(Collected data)
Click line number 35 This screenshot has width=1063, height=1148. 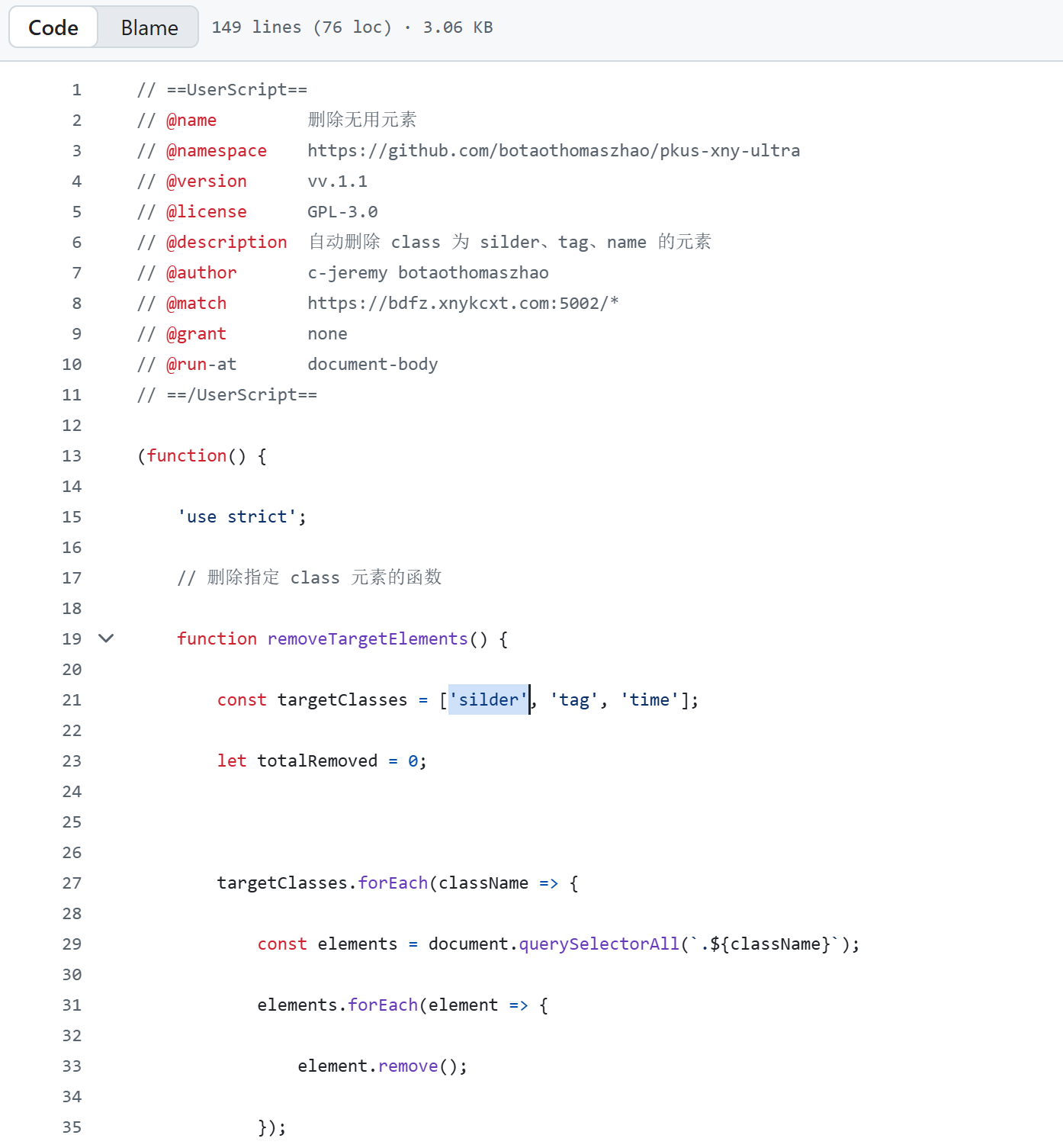pos(72,1127)
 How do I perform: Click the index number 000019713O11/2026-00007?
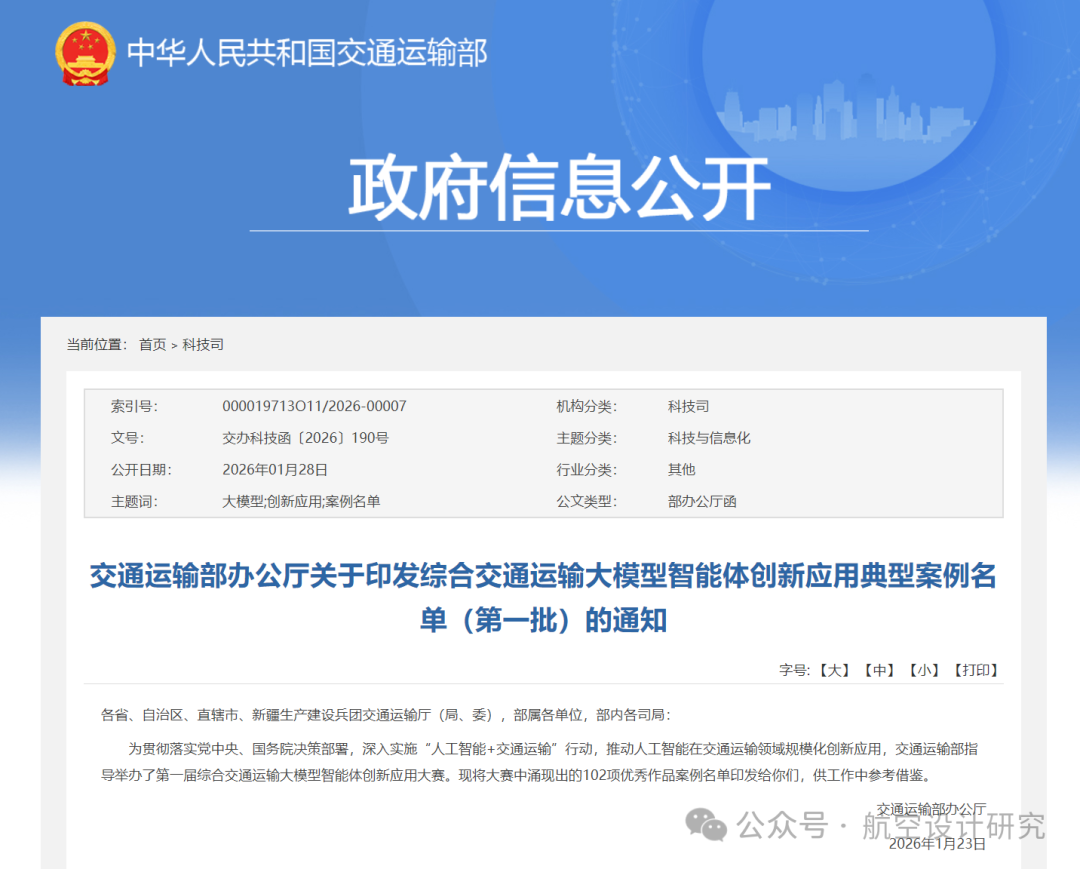point(314,406)
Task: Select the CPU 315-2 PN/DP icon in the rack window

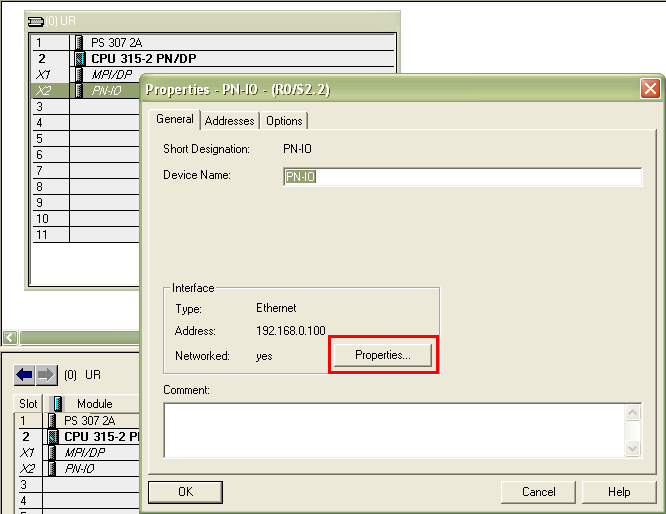Action: point(79,59)
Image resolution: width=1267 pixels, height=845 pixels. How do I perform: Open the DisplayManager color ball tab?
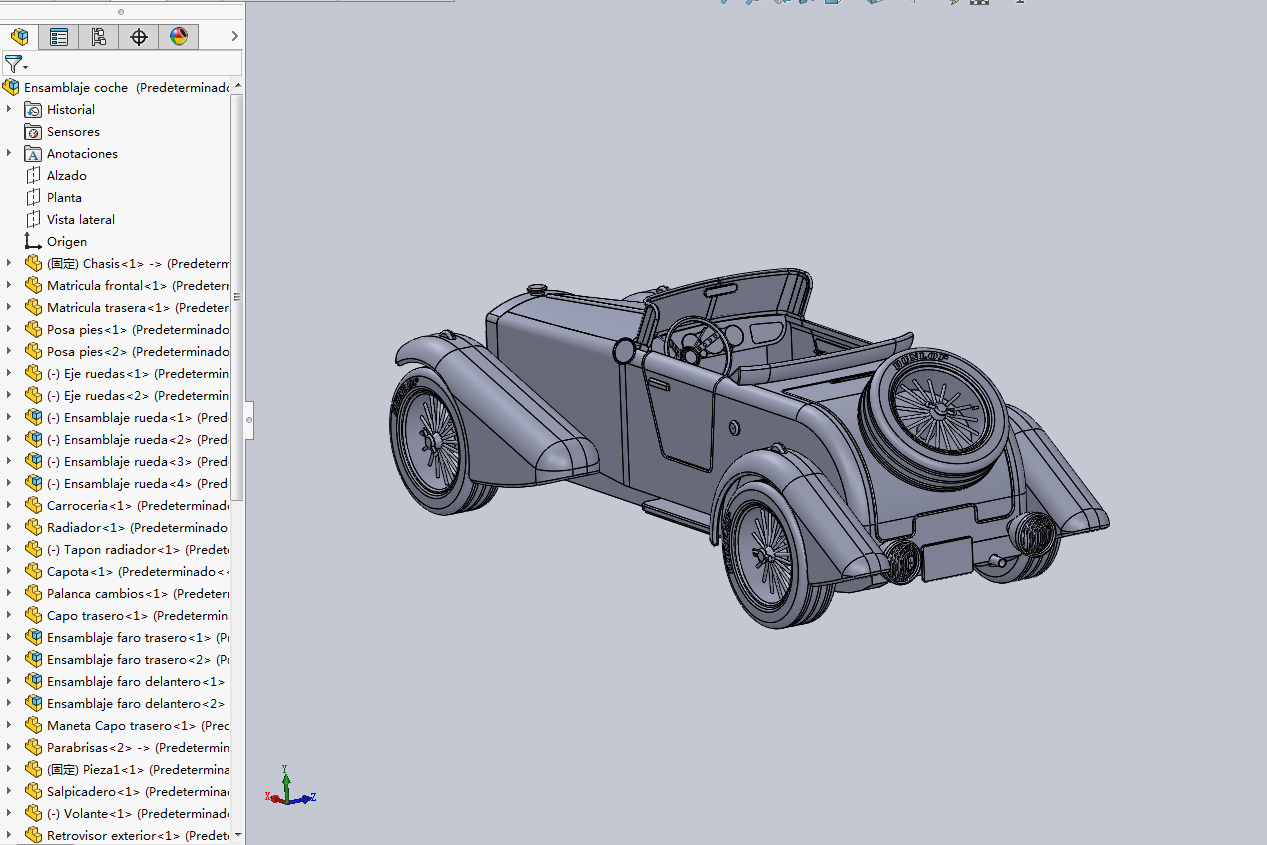coord(179,37)
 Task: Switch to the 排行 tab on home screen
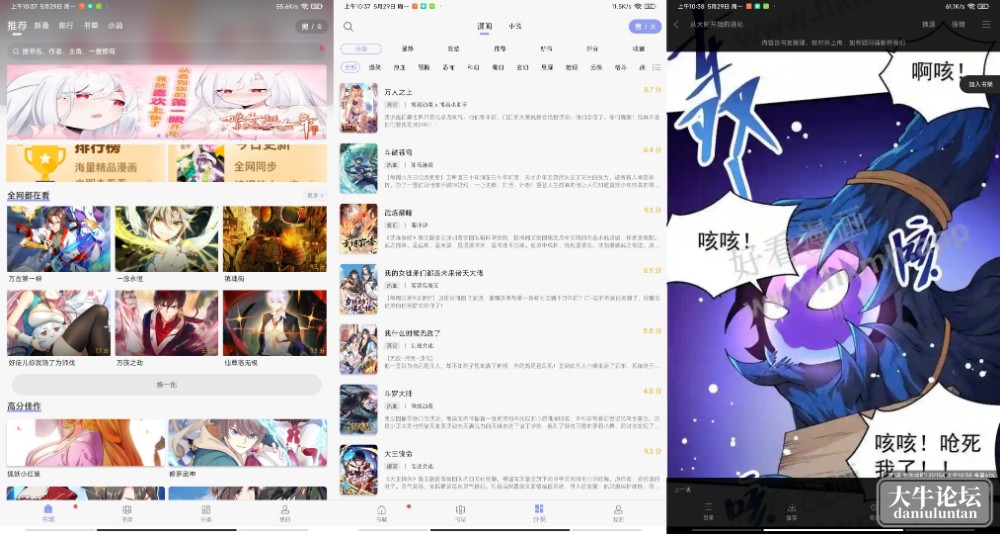click(66, 26)
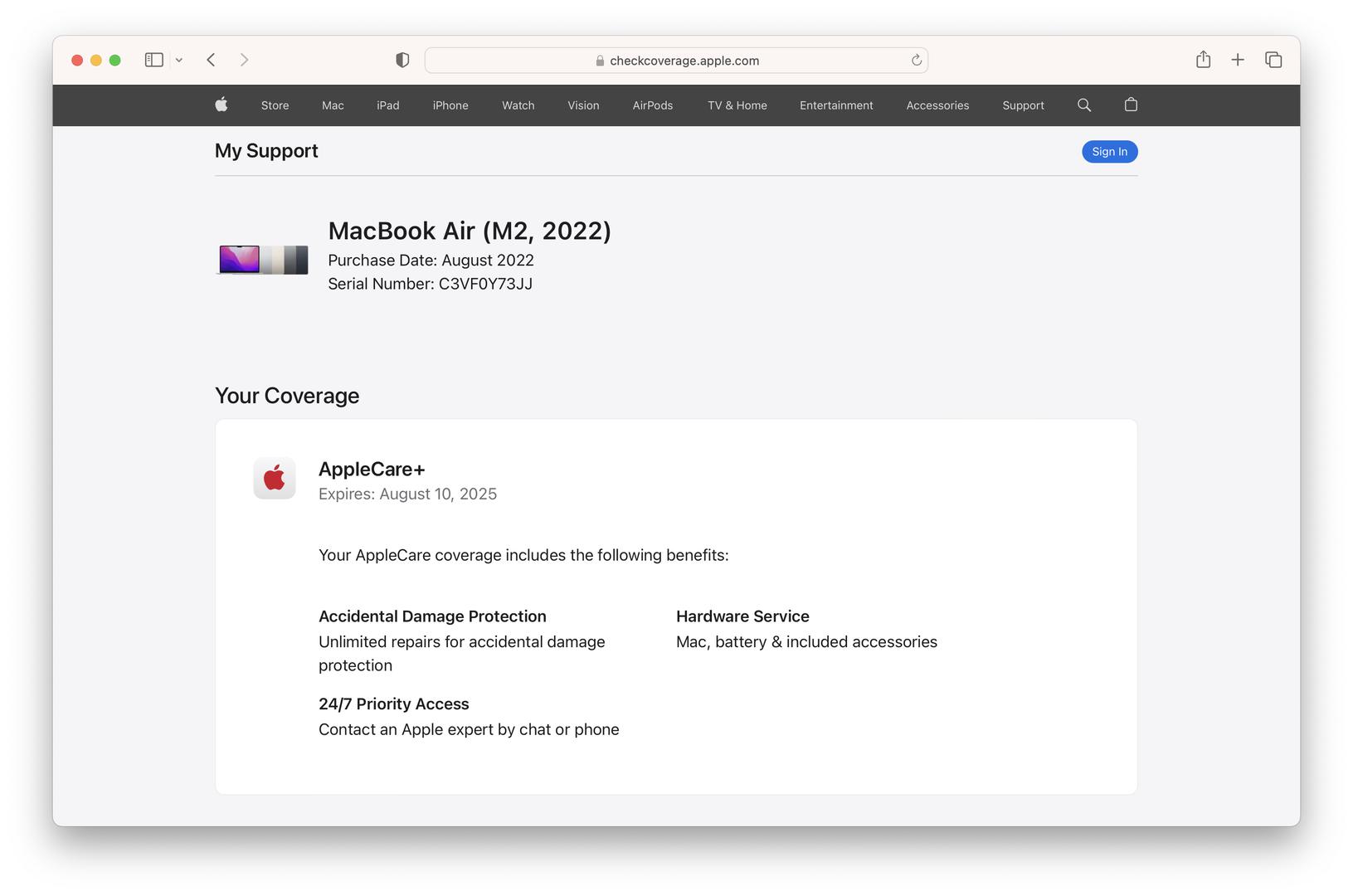
Task: Open the AirPods navigation item
Action: 653,105
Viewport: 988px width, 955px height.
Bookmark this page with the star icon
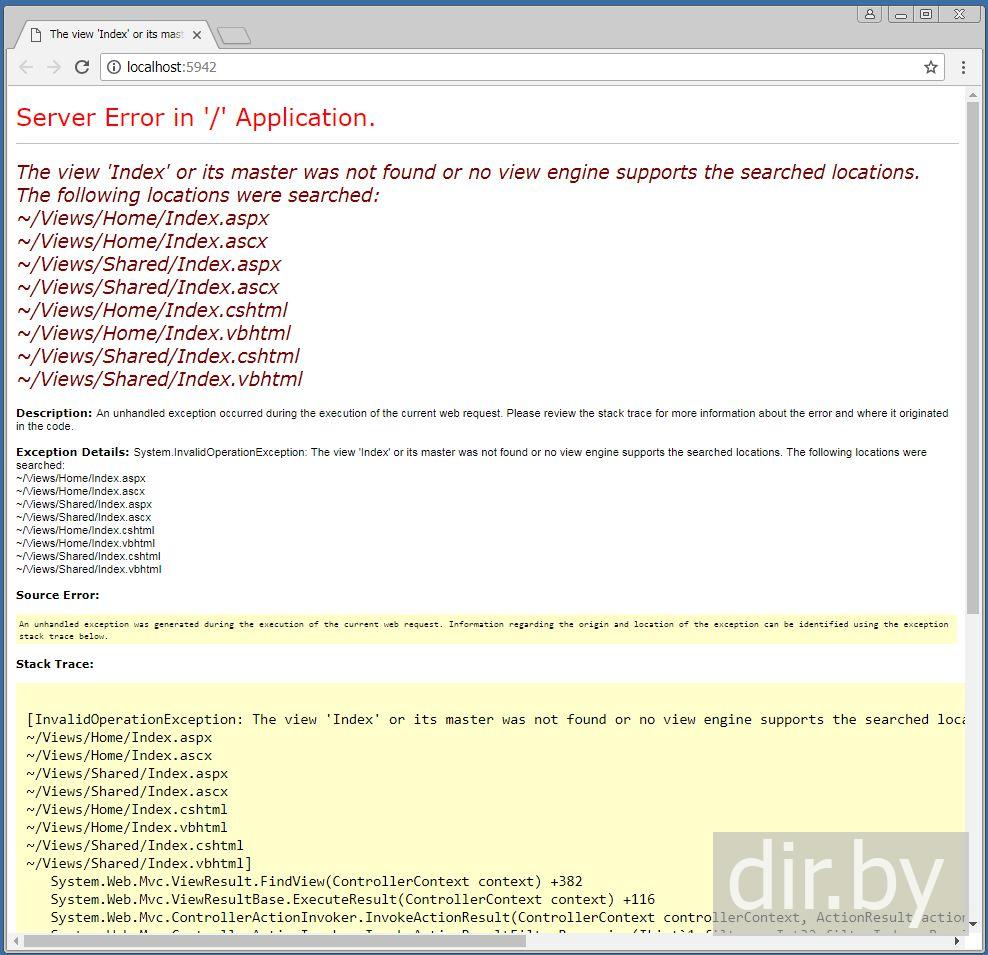931,67
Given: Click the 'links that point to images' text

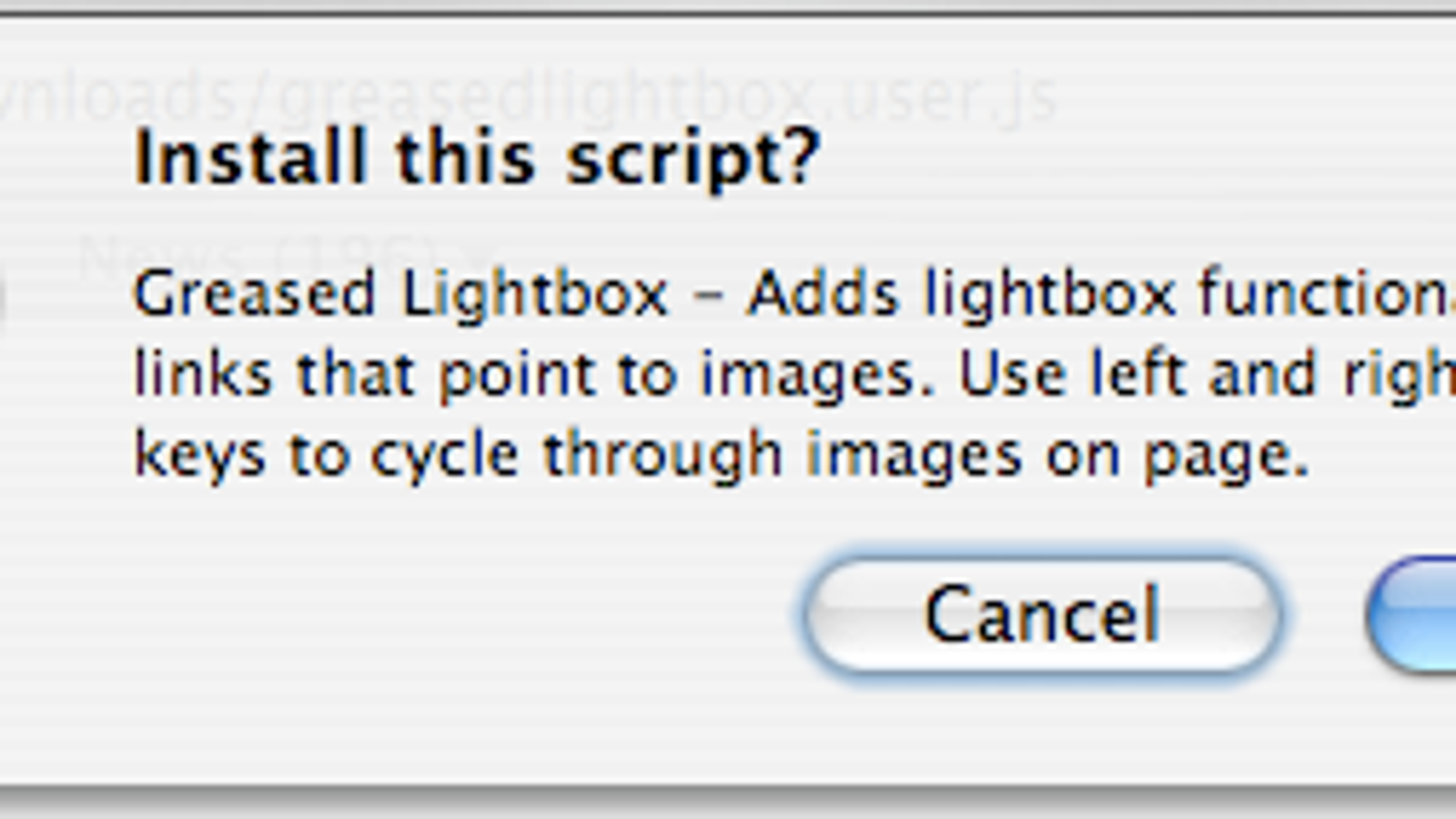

- **Problem requirements**
Every line from the one containing "Task: Select the" through the end of the entries above, both included, should be extracted exactly, with pictures left out.

- **Result**
Task: Select the CPU 315-2 PN/DP icon in the rack window

Action: point(79,59)
Image resolution: width=1267 pixels, height=845 pixels. How do I perform: Open the DisplayManager color ball tab?
coord(179,37)
 Task: Switch to the 排行 tab on home screen
click(66, 26)
Task: Open the AirPods navigation item
Action: 653,105
Viewport: 988px width, 955px height.
Bookmark this page with the star icon
931,67
Given: Click the 'links that point to images' text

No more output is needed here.